Exercise details: Can you gather every line of the listing that contains the word "dimensions"?

# Input rows start

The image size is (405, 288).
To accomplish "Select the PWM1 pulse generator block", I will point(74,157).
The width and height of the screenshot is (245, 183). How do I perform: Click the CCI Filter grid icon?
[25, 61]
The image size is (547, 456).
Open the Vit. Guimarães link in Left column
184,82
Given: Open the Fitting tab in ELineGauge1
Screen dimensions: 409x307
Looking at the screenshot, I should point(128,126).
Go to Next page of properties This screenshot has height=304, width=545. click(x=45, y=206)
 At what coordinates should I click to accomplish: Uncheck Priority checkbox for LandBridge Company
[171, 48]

# Input rows end
# Input rows start

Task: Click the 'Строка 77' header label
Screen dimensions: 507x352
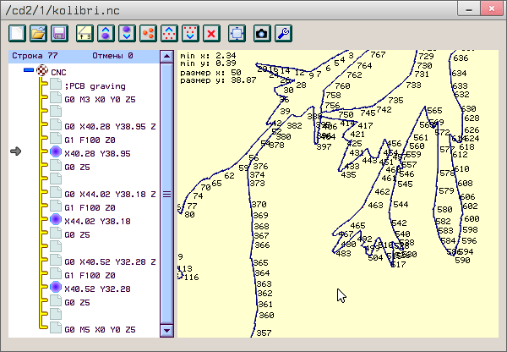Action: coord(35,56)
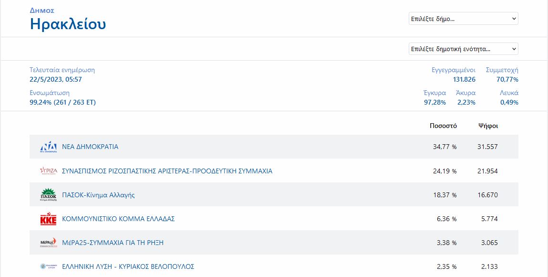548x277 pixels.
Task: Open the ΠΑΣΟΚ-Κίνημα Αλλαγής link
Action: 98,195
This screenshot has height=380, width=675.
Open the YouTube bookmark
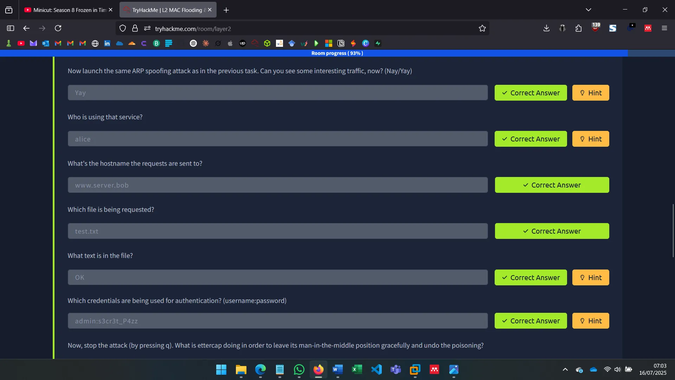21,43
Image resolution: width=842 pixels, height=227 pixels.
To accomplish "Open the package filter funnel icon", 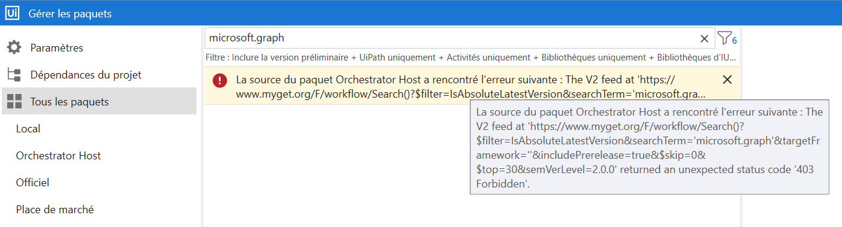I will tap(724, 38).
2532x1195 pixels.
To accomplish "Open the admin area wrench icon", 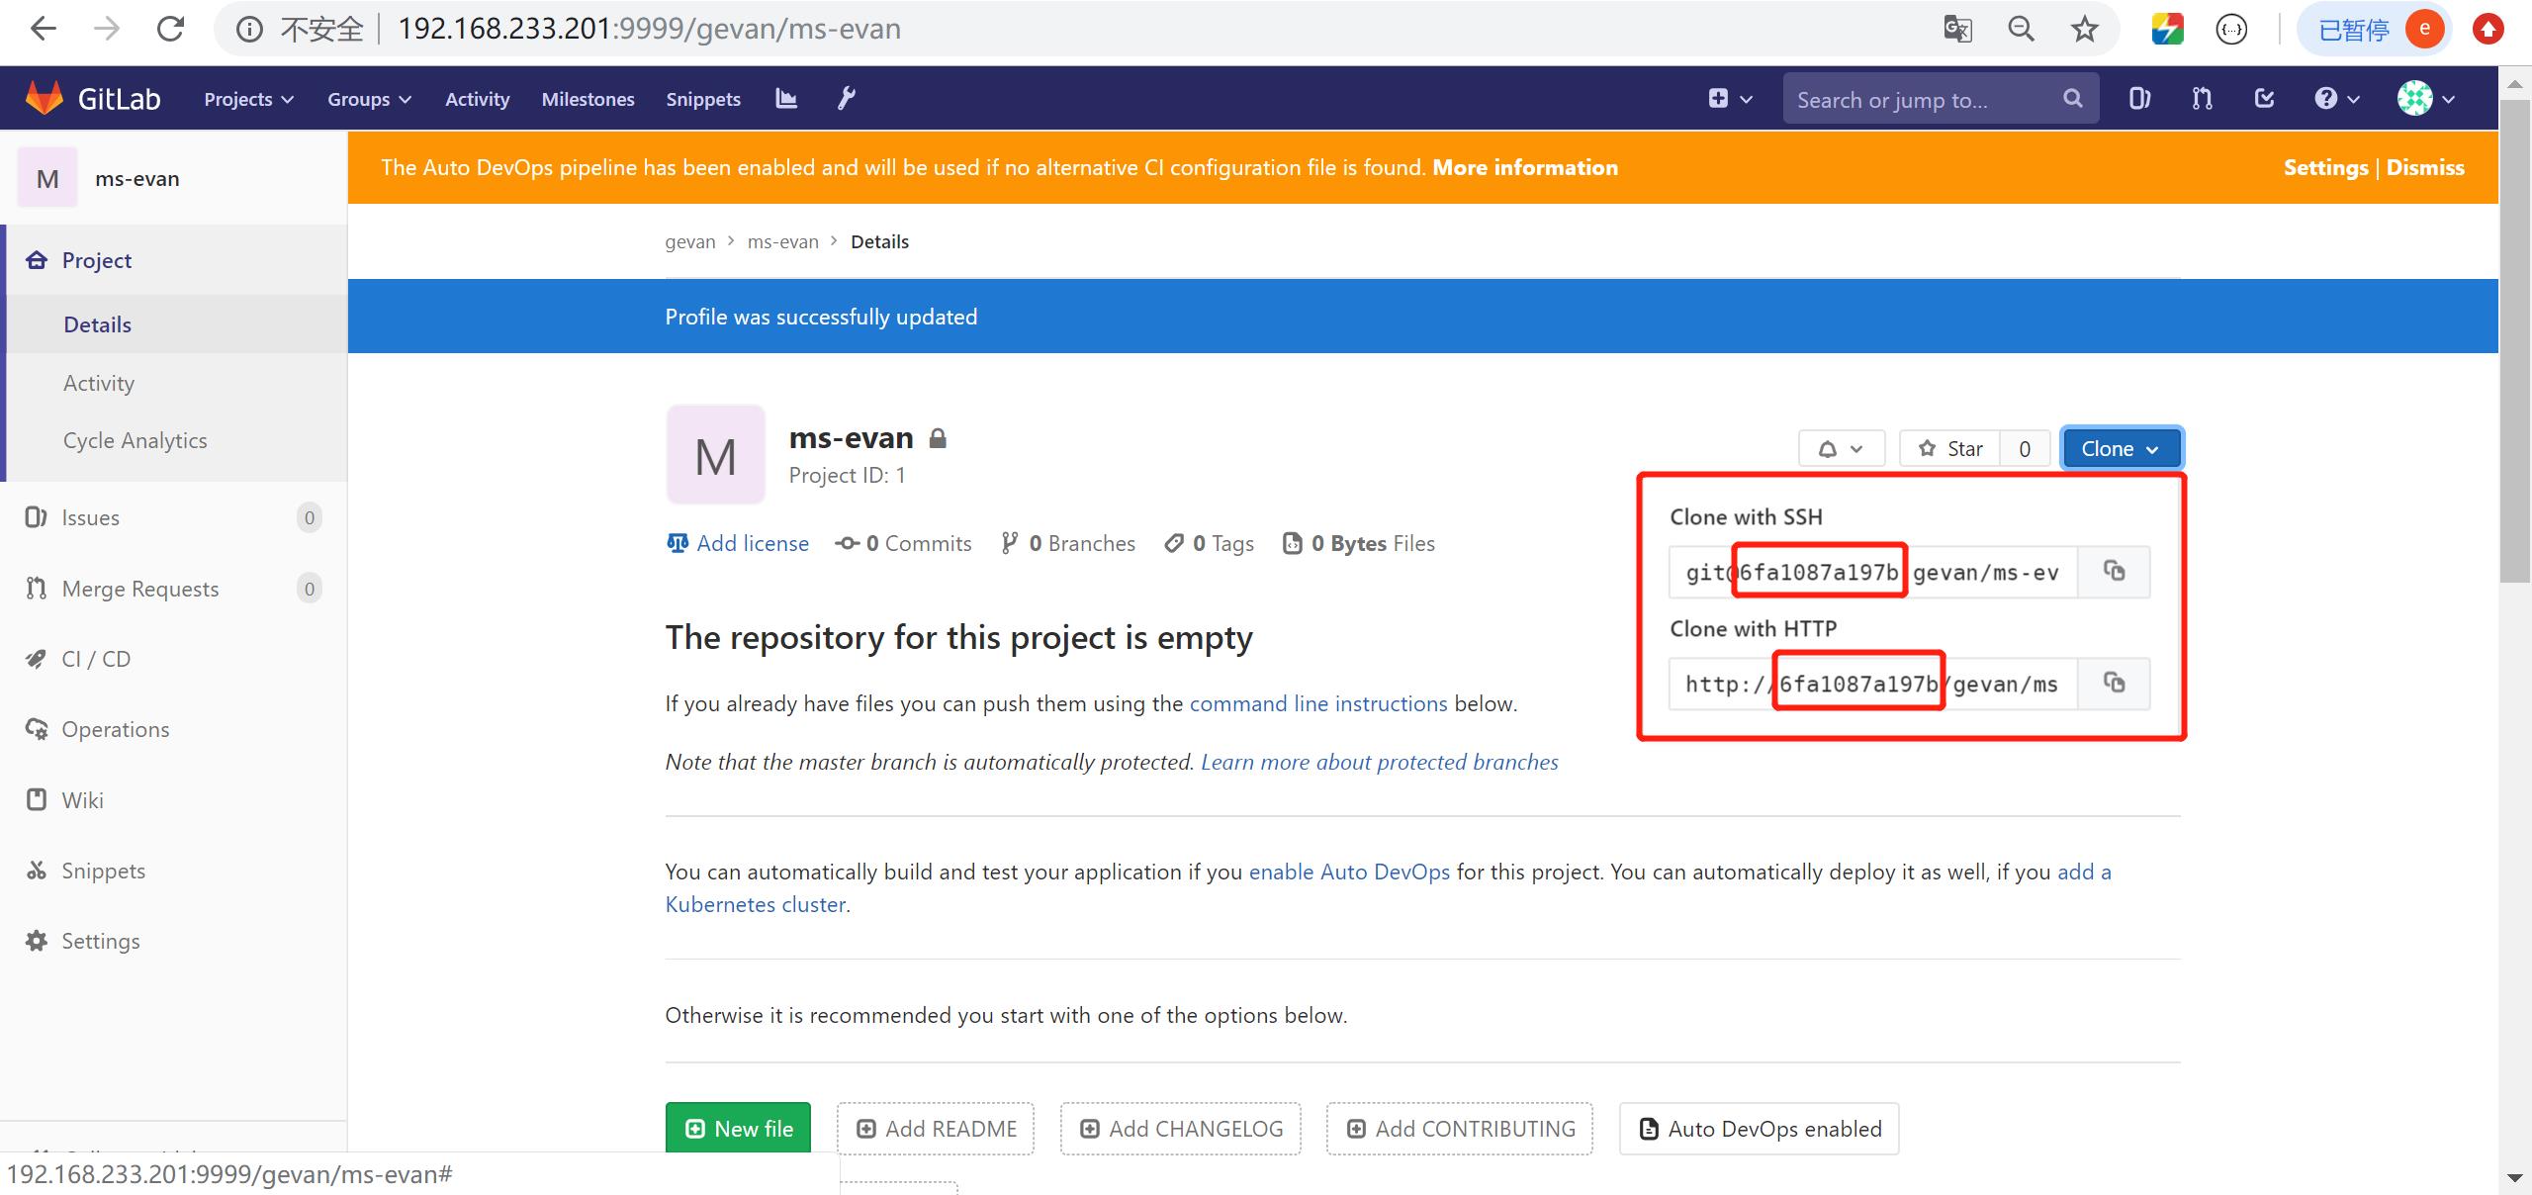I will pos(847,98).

# Input rows end

Output of the task:
Screen dimensions: 409x307
Screen dimensions: 507x352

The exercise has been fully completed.